*DATA EXCERPTS*

■ ■ ■ ■

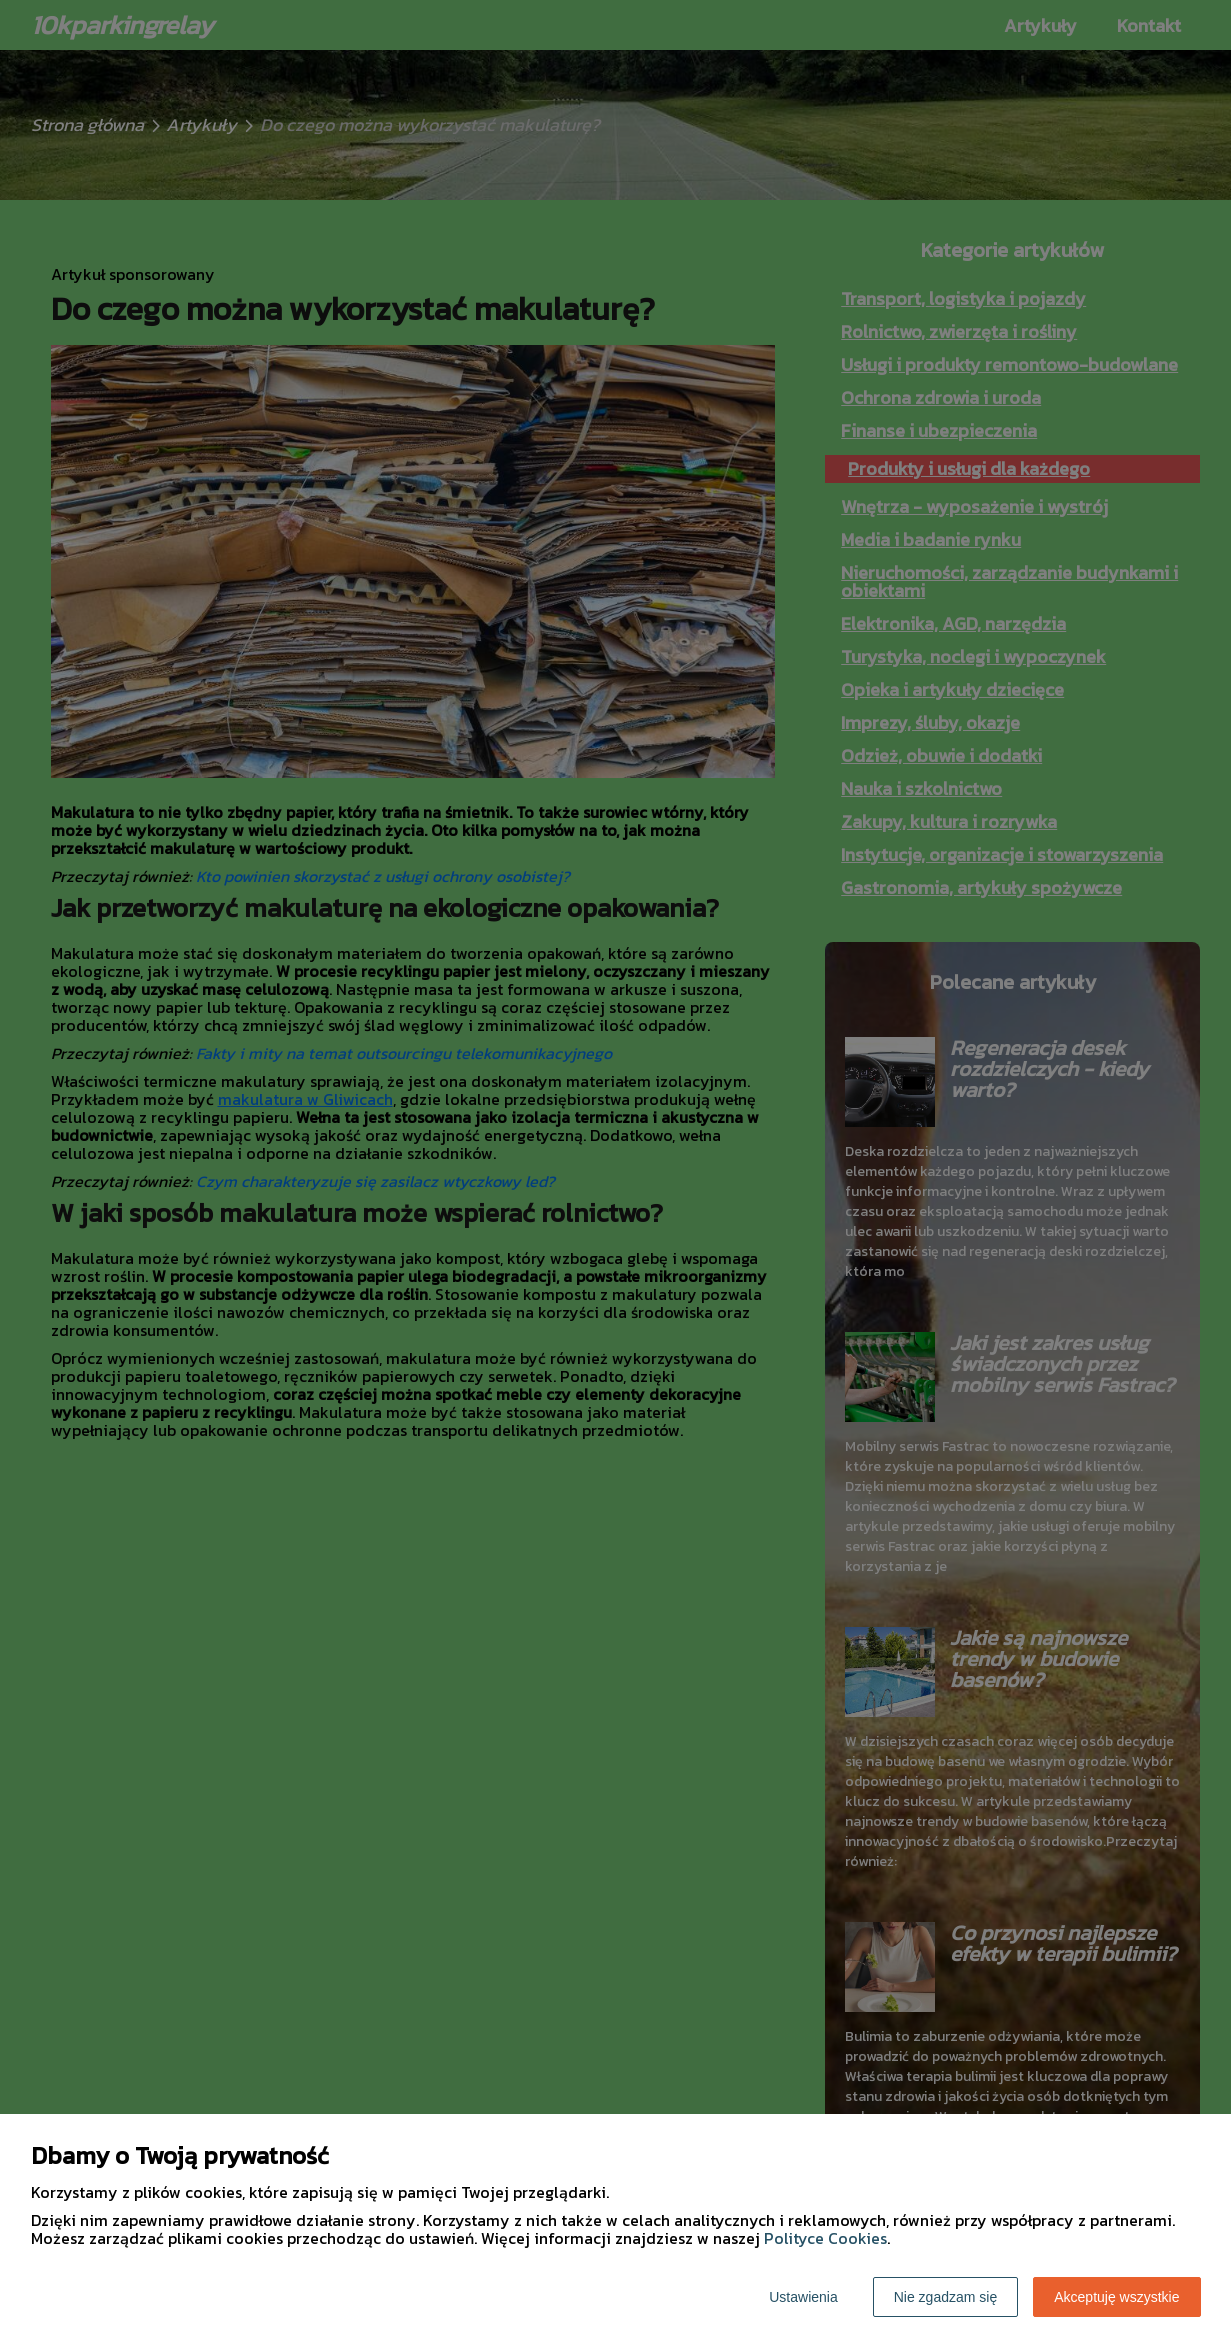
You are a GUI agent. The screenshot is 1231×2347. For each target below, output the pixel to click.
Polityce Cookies (825, 2238)
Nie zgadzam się (946, 2297)
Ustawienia (803, 2297)
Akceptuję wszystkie (1116, 2297)
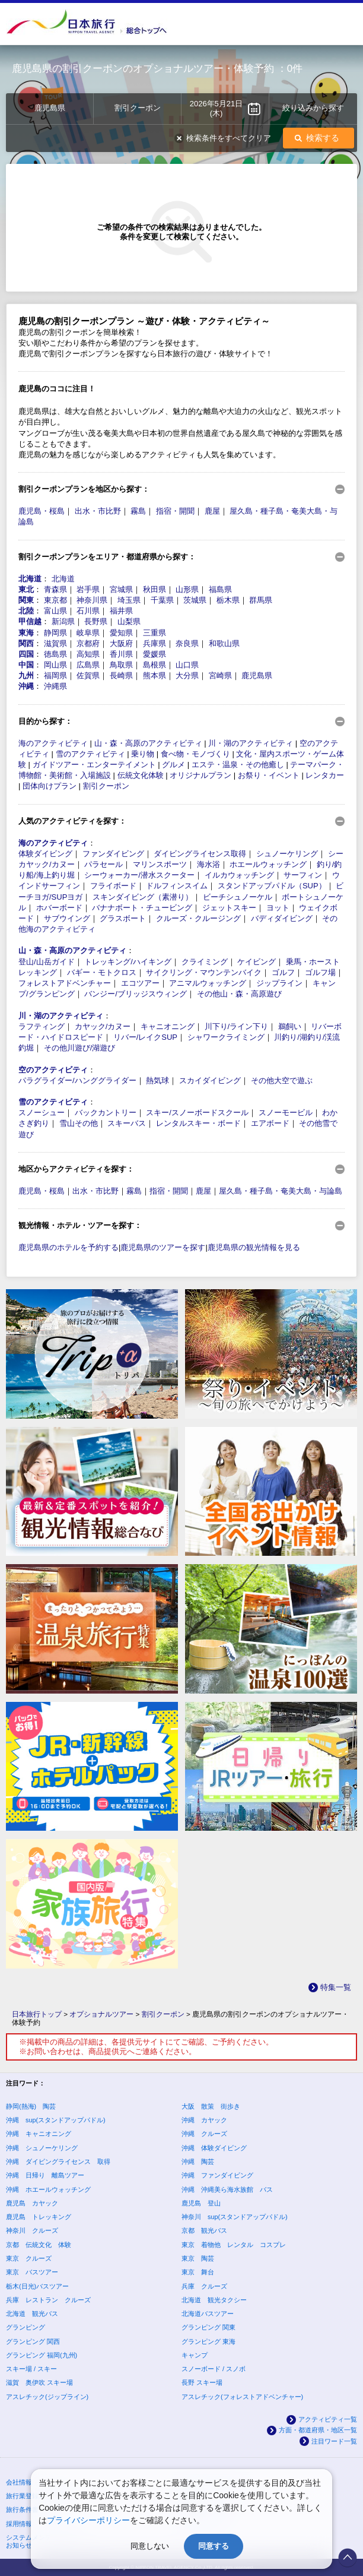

■ ■ ■ ■

*GOAL*
Copy out every one of the entries above word for word, but leave out the pictures.

*FINISHED EXERCISE*
You are a GUI agent. The screenshot is 1231×2347. For each target below, output the pixel to click.
Polityce Cookies (825, 2238)
Nie zgadzam się (946, 2297)
Ustawienia (803, 2297)
Akceptuję wszystkie (1116, 2297)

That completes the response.